Enquanto visitava Jerusalém em 1837, o rabino Yisrael de Shklov, chefe da comunidade Safed, recebeu a notícia de um terremoto devastador na Galiléia. Sua cidade inteira foi destruída, 4.000 membros de sua comunidade judaica foram perdidos. Talvez ele tenha tomado isso como um sinal ou simplesmente não tivesse outras opções, mas o rabino Yisrael decidiu ficar em Jerusalém pelos últimos dois anos de sua vida. Muitos refugiados de Safed fizeram o mesmo, juntando-se aos seguidores do rabino Menachem Mendel e seus descendentes.
Por fim, esse pequeno contingente de discípulos de Vilna Gaon lançou as bases para grande parte da dramática renovação e expansão da vida judaica em Jerusalém, que continua até hoje.
O presidente de Israel, Reuven Rivlin, é um dos muitos descendentes notáveis desses primeiros sionistas. Um trabalho misterioso e controverso intitulado “Kol HaTor” foi supostamente transmitido na família Rivlin por gerações antes de ser publicado no século XX. Inclui ensinamentos cabalísticos atribuídos ao Vilna Gaon e relacionados à era messiânica.

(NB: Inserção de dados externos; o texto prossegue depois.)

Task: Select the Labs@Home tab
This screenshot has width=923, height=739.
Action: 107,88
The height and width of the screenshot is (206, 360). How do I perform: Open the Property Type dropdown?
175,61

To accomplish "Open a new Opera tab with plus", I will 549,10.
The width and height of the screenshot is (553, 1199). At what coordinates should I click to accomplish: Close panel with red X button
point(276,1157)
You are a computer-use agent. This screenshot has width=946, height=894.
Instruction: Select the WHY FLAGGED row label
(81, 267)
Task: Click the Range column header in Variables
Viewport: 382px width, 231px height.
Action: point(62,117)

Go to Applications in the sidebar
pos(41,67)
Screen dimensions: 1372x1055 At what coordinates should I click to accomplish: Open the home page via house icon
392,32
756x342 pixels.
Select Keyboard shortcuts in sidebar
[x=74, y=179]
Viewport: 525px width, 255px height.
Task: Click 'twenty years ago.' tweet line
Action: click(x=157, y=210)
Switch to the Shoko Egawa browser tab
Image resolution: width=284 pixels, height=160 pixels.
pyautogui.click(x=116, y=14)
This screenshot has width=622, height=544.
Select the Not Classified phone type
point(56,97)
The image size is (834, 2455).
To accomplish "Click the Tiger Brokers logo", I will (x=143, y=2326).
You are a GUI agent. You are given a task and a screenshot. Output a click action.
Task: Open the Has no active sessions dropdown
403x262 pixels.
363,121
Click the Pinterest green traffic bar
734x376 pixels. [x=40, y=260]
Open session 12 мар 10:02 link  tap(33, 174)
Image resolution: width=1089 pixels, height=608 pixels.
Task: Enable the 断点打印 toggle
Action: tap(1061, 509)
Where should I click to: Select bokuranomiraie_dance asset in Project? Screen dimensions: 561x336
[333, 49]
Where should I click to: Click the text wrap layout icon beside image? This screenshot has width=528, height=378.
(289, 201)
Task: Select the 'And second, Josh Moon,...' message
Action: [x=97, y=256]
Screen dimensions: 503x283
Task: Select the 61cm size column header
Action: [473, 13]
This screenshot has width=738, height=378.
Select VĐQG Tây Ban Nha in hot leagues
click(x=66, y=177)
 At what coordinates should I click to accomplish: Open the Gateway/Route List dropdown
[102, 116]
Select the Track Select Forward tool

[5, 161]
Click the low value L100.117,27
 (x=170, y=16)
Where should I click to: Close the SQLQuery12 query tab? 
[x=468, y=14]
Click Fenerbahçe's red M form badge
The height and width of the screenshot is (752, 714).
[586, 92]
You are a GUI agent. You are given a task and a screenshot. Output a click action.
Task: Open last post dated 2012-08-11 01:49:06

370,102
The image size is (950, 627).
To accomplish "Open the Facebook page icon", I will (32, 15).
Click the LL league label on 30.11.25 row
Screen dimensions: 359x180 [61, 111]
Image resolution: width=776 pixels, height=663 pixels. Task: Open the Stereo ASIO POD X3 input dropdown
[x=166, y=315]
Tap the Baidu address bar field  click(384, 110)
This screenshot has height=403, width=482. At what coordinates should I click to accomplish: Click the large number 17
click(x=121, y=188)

No trabalho, duas datas no calendário judaico foram identificadas como tendo qualidades espirituais excepcionais, especialmente relacionadas à redenção do povo judeu. O primeiro foi o Quinto de Iyyar, que agora comemoramos como o Dia da Independência de Israel.
O segundo foi o dia 27 de Iyyar, a data em que – no auge da Batalha por Jerusalém em 1967 – foi tomada a decisão de unificar a cidade sob soberania judaica pela primeira vez em dois milênios.